- Exercise input
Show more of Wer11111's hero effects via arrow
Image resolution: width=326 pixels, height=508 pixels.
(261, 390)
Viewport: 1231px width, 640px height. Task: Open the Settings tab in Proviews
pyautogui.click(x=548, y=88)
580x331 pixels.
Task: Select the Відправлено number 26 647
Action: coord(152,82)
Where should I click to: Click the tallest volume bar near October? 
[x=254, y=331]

--

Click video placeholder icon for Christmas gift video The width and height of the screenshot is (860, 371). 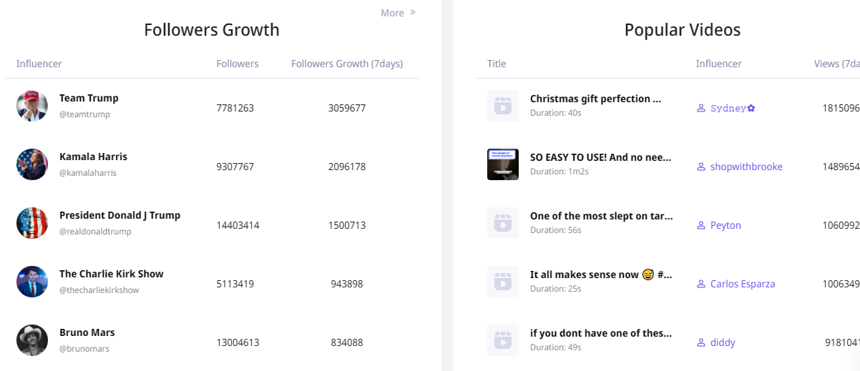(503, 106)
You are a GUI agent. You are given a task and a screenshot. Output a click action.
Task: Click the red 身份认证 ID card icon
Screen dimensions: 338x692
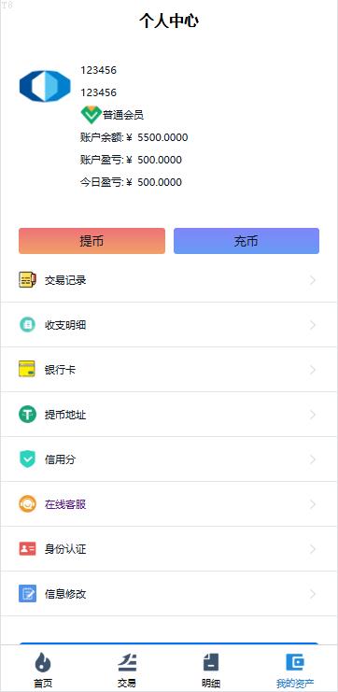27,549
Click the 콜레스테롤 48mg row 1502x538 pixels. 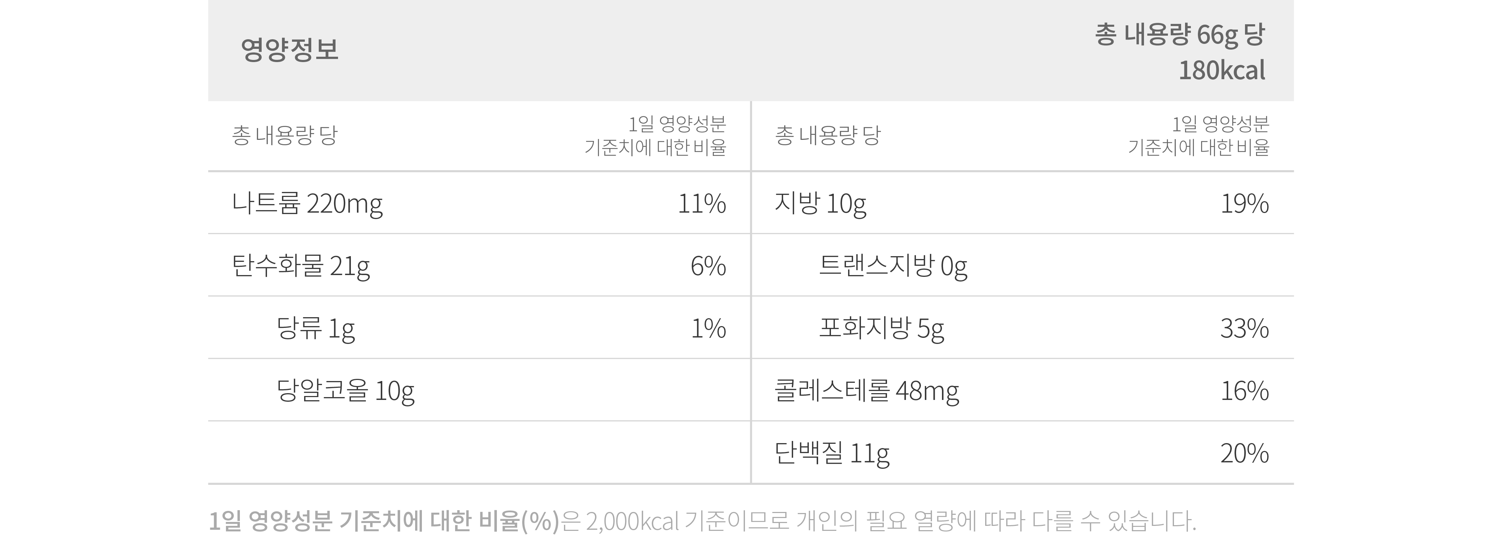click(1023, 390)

...

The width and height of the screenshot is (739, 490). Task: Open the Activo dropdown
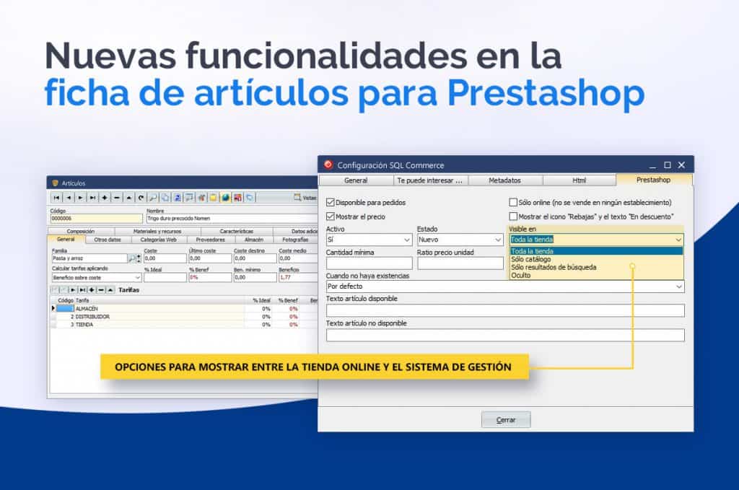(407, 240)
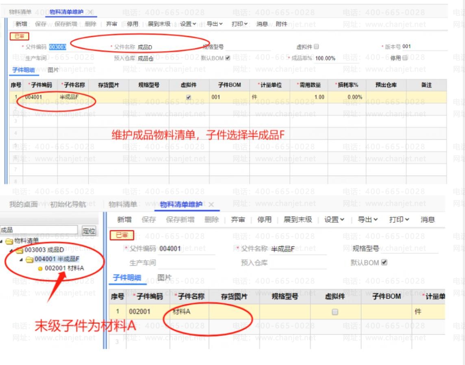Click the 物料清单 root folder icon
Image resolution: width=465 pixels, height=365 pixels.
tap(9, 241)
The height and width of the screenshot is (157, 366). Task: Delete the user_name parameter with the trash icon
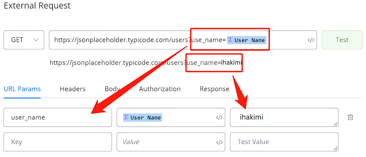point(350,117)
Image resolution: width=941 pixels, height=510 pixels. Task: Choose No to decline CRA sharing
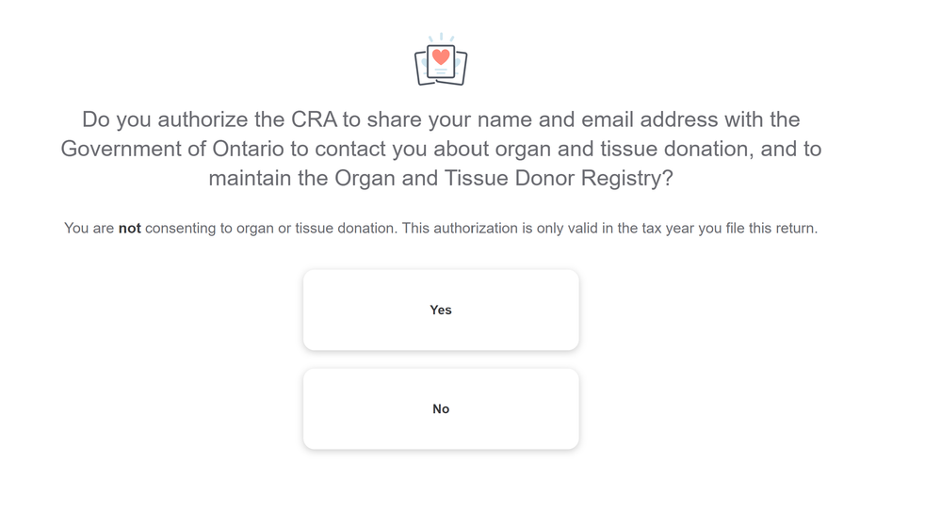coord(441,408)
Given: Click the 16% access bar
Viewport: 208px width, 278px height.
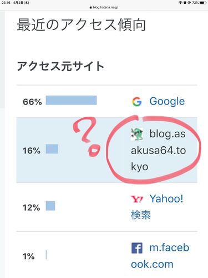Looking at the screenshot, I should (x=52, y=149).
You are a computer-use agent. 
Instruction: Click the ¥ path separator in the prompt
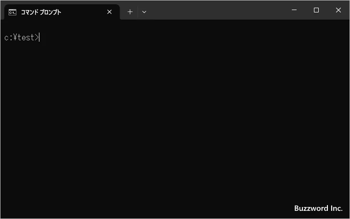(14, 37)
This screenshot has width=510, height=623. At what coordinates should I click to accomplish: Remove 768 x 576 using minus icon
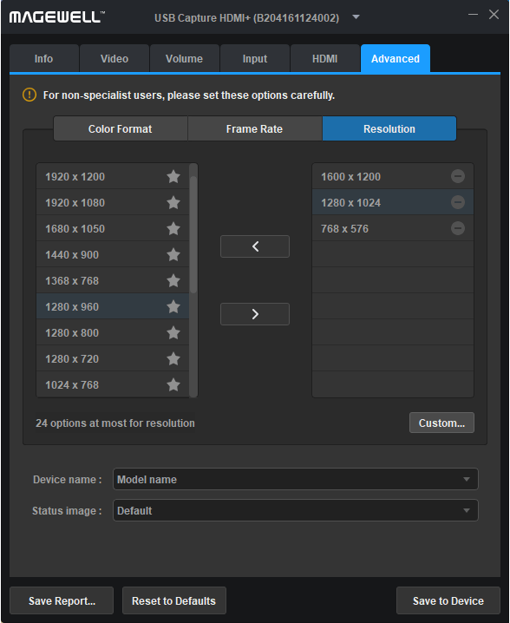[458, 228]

- What is needed
Out of the records above, please copy exactly the lines from the line with "The height and" up to and including the line with "Given: Click the 16% access bar", minus the pictures.

- Response to the exercise
The height and width of the screenshot is (157, 366). Task: Delete the user_name parameter with the trash icon
point(350,117)
Image resolution: width=941 pixels, height=510 pixels. Task: Choose No to decline CRA sharing
coord(441,408)
Given: Click the 16% access bar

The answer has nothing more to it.